North Texas

Facebook Health Advice Can Lead to Unexpected Consequences

Your child's pediatrician may have a warning about what you post on Facebook.

Facebook "moms" groups are online communities often run by moms, where women post anything relevant about being a parent in North Texas. They're designed to be supportive networks, but doctors say moms looking for medical advice can create unexpected consequences.

Just about every suburb has a closed Facebook group for its mothers, and in seconds a quick search will yield questions and pictures of symptoms, rashes and illnesses posted by mothers concerned about their children.

While it may seem harmless, Dr. Matthew Simon, a pediatrician with Texas Health Resources, says he's seen solicited online advice lead to the hospital.

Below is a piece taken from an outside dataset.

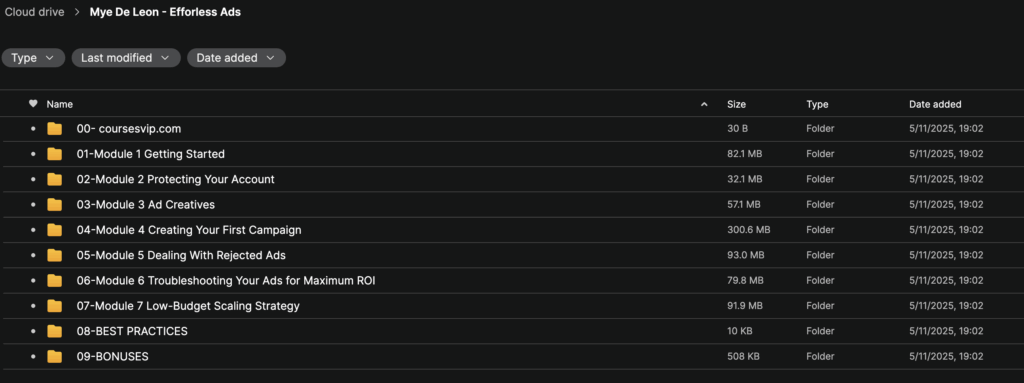The image size is (1024, 383).
Task: Click the 09-BONUSES folder icon
Action: [55, 357]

"My baby had a mild rash. I went online and someone told me it could be a serious infection, so I went to the emergency room and that was totally unnecessary," Simon said, describing one of his patients' experiences.

"The village is great for support. It does take a village to raise children, but that village may not be the source of medical advice," Simon said.

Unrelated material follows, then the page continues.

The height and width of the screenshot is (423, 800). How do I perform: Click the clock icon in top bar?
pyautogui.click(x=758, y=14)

He says mothers should trust their instinct and contact a doctor, whether or not her groups' members advise otherwise.

He also advises against posting pictures of your child, unless "you want the whole world to see it."

First-time mom Rebecca Pearce says she's logged on to the internet before for guidance, but decided against following the advice, while well-meaning, from strangers.

For her, online moms groups are meant to support, not diagnose.

"There's good times and there's bad times, and there's funny times, so it's just helpful to know that everyone is going through it," Pearce said.